TEXT EXTRACT:
↓

>>>> ... What if I bought a low-price/low-capacity SSD drive for each
>>>> of these systems, installed the system essentials on them, and used my
>>>> existing high-capacity HD drives for data storage?  Would each system
>>>> keep running if the HDs died?  If so, I think that would offer as good
>>>> or better system reliability than RAID1.  What do you think?
>>> You don't need to buy SSD "drives" - instead you could use CF cards and a
>>> cheap adaptor. These are commensurate in capacity & cost with USB flash
>>> drives (4gig, maybe 16gig?), but CF cards "talk EIDE" and you can get cheap
>>> pin-convertors allowing you to connect them to EIDE cables and treat them
>>> like a hard-drive.
>>
>> Aren't CF cards much slower than SSD drives and HD drives?
>>
>
> Yep, especially the cheap ones which do not support DMA, just PIO. But
> this is not necessarily a problem: After starting all services etc.

↑

INFORMATION PROVIDED:
↓

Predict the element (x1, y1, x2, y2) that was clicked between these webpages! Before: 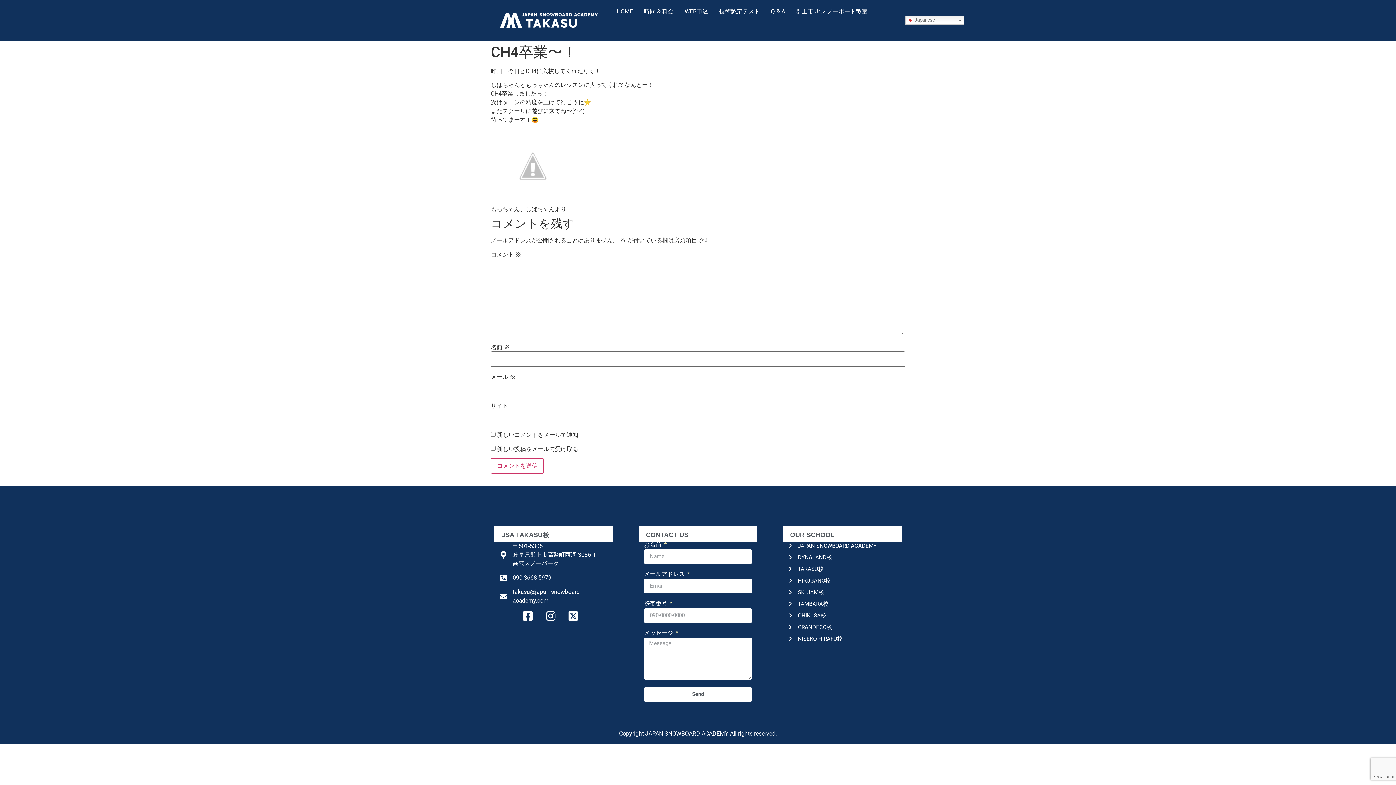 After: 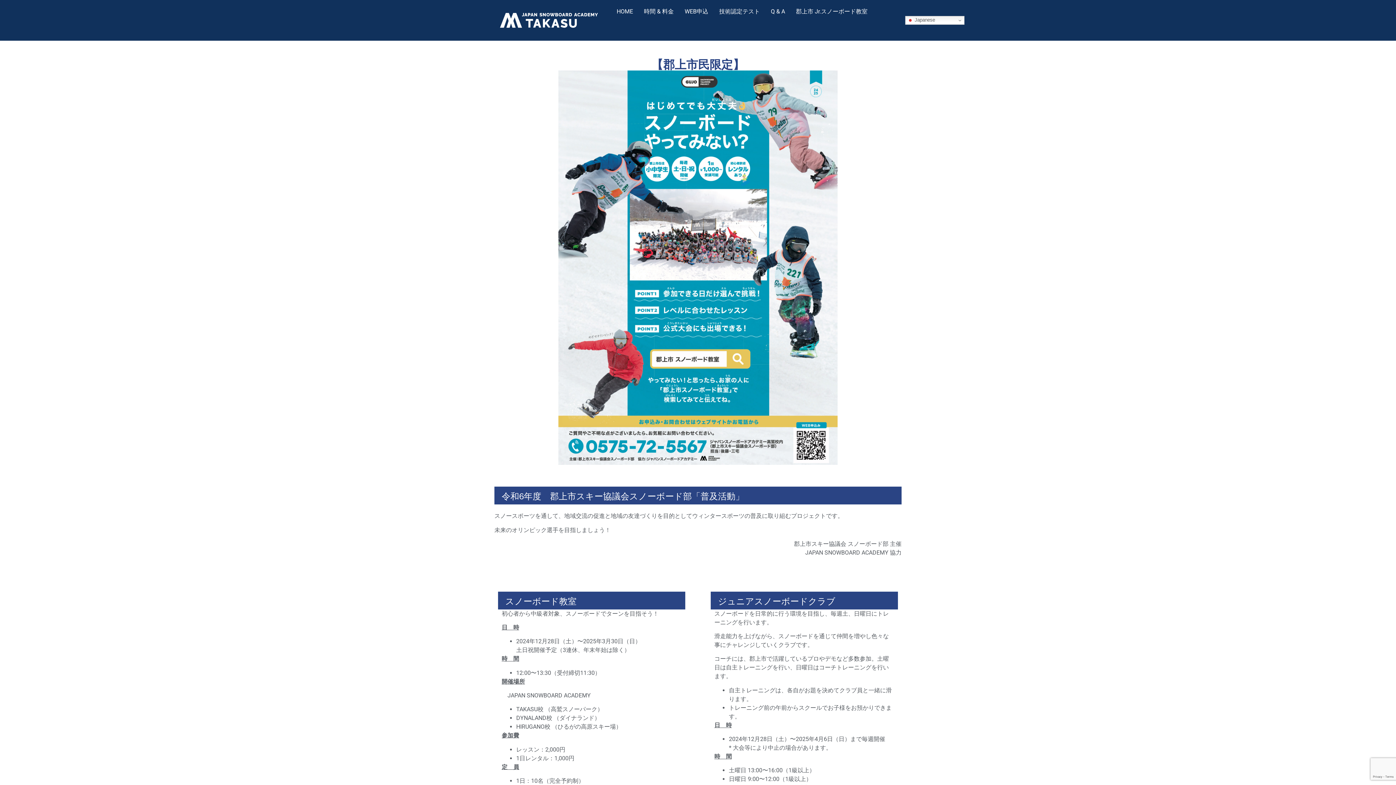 Action: label: 郡上市 Jr.スノーボード教室 bbox: (796, 7, 867, 16)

↑

REQUIRED WORK: Pick up the mailing-list discussion about CF cards as system drives after its last line and keep writing. The data has no connection to the text about using CF cards as system drives.

RESULT BELOW:
> there will be very few reads on stuff like /etc and /usr. Just make sure
> to put all directories to which you write (parts of /var like /var/log
> and the several tmp directories) on an HDD, NFS or tmpfs. Of course,
> this all depends on your usage patterns and how much RAM you have.
>
> If you really need to write to the CFDisk, make sure to buy one with DMA
> support (and no, the label "super fast" which is regularly found on
> these things does not necessarily mean that it supports DMA).
>
> One drawback of this configuration: You can never use swap - never!
> Neither on the HDD (there is a high chance that the system would crash
> when the HDD fails) nor on the (cheap) SSD/flash drive (the drive would
> wear down, removing any advantage you tried to gain).
>
>>> I know of these used in Asterisk based PABX systems & PoS tills with the
>>> expectation that they're more reliable than disks, and have read statements
>>> by people deploying quantities of such machines that they've never had a
>>> failure in years of use.
>>
>> I like the sound of that.
>
> Where I work, we have a System-on-a-Chip (SoC) NAS. Albeit being the
> second most powerful machine we have in our server room (quad core CPU,
> lots of RAM, three redundant power supplies and a good dozen HDDs), the
> OSS itself resides on a removable card not bigger than my thumb.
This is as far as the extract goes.